▸ WHAT IS BEING ASKED: Reproduce the lines running from the line with "Click the dark" up to and including the line with "Looking at the screenshot, I should (181, 418).", unchanged.

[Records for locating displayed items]
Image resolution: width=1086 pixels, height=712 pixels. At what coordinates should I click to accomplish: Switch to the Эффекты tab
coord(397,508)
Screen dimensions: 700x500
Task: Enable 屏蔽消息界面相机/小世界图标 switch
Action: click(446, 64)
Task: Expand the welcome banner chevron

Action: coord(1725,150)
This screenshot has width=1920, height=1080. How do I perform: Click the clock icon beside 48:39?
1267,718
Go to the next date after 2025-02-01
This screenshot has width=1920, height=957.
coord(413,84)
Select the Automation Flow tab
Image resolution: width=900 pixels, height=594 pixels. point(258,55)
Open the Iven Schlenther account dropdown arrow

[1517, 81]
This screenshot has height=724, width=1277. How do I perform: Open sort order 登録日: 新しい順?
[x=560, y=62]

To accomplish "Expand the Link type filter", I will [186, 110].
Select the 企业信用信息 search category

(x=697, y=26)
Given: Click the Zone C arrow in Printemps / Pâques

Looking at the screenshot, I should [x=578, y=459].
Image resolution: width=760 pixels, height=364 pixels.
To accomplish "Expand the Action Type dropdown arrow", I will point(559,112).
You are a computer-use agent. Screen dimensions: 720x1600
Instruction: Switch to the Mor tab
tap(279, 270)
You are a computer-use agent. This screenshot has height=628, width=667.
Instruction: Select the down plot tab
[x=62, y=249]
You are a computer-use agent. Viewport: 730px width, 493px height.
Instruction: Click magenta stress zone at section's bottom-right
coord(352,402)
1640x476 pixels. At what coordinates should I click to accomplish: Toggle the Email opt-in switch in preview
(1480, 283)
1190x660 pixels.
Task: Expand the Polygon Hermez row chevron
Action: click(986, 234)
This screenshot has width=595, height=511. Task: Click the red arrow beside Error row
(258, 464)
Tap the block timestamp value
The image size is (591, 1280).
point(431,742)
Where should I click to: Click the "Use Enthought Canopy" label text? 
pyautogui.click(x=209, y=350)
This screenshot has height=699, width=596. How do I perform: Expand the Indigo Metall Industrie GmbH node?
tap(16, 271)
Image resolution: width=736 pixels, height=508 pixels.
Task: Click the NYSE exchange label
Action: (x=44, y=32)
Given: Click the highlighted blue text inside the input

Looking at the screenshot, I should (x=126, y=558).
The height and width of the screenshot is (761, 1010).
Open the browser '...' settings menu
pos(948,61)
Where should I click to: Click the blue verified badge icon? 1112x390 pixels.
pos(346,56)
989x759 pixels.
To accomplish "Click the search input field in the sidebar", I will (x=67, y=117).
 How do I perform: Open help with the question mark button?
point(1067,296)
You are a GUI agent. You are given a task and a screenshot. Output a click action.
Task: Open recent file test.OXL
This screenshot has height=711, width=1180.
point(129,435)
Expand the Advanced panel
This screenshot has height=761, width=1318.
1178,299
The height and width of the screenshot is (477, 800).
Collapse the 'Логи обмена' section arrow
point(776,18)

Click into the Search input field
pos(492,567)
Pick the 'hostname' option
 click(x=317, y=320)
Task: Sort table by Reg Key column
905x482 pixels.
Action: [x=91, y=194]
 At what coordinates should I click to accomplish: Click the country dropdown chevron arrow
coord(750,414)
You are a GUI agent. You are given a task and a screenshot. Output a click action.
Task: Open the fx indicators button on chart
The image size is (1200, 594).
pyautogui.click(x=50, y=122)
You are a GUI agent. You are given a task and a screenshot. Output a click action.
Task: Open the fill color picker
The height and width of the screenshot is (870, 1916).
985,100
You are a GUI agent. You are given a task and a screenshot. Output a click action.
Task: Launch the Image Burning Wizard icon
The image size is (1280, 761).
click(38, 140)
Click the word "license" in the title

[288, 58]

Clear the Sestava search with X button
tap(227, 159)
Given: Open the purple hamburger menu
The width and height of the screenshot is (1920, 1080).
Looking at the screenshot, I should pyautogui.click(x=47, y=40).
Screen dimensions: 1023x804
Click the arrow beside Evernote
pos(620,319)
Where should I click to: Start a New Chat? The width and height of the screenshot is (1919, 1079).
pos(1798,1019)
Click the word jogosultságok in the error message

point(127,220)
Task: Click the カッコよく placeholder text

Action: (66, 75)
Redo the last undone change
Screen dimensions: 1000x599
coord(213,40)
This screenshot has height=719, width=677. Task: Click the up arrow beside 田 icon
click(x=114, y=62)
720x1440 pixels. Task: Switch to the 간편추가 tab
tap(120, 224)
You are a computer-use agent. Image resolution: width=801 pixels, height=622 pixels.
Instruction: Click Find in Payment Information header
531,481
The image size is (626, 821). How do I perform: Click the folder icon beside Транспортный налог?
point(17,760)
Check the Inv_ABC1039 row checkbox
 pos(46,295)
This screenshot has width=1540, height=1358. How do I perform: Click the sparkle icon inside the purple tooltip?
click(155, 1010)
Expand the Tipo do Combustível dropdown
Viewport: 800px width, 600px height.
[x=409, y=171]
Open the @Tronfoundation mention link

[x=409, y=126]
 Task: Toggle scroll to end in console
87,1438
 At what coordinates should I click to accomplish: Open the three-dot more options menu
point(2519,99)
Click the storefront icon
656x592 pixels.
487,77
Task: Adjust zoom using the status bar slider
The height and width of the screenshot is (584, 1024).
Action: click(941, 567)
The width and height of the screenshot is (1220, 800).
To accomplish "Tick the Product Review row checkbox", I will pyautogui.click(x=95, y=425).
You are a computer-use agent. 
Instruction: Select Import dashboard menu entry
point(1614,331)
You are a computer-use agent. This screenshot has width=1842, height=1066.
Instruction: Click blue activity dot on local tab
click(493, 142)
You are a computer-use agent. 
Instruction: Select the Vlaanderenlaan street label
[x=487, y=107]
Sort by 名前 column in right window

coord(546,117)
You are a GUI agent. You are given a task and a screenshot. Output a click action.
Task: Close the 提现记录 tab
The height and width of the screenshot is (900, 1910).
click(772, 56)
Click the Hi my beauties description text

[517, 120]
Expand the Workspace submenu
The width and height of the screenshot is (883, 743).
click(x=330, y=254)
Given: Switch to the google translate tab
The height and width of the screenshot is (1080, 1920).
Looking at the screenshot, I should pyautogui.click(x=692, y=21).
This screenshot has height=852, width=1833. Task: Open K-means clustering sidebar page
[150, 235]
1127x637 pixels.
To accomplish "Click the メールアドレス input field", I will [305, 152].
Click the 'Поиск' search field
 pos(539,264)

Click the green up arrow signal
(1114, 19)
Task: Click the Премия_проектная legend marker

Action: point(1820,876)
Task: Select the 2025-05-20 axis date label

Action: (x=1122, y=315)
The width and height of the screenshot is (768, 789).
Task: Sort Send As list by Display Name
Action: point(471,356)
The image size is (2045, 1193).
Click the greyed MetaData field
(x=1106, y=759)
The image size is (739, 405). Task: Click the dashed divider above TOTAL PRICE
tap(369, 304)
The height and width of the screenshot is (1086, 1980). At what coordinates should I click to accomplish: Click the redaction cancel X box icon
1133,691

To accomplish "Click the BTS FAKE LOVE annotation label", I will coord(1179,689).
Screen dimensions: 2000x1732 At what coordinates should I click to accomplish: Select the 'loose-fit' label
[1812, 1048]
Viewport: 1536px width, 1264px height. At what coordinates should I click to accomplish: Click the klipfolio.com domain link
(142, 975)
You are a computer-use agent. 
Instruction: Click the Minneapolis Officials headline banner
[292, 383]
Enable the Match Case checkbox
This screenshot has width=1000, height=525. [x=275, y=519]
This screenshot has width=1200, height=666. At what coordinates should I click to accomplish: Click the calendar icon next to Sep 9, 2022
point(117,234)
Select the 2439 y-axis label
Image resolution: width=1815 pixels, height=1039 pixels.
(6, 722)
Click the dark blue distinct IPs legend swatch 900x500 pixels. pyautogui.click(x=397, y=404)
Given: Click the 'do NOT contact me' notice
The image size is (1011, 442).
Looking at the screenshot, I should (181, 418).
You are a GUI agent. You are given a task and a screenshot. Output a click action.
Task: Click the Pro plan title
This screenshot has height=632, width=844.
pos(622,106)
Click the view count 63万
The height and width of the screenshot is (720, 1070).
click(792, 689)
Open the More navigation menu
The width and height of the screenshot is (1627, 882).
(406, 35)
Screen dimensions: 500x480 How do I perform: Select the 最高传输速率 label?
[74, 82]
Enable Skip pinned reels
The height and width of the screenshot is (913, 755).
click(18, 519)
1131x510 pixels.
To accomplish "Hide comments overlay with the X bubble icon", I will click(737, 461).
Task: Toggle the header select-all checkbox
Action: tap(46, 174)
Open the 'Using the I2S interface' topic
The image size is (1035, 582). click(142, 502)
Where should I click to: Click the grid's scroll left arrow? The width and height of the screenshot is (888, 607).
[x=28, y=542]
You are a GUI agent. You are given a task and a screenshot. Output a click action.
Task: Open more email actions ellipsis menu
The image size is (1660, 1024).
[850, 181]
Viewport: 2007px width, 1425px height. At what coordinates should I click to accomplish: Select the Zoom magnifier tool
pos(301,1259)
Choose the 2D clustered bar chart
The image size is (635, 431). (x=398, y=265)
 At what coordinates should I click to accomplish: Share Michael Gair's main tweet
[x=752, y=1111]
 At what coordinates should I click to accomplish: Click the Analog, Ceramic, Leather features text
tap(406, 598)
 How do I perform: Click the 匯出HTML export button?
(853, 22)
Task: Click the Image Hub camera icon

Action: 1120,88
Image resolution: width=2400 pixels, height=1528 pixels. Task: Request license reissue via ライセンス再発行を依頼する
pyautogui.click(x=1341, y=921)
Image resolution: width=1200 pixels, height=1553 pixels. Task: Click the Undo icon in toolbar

▸ FULL ANSWER:
Click the dark blue distinct IPs legend swatch 900x500 pixels. pyautogui.click(x=397, y=404)
Given: Click the 'do NOT contact me' notice
The image size is (1011, 442).
Looking at the screenshot, I should (181, 418).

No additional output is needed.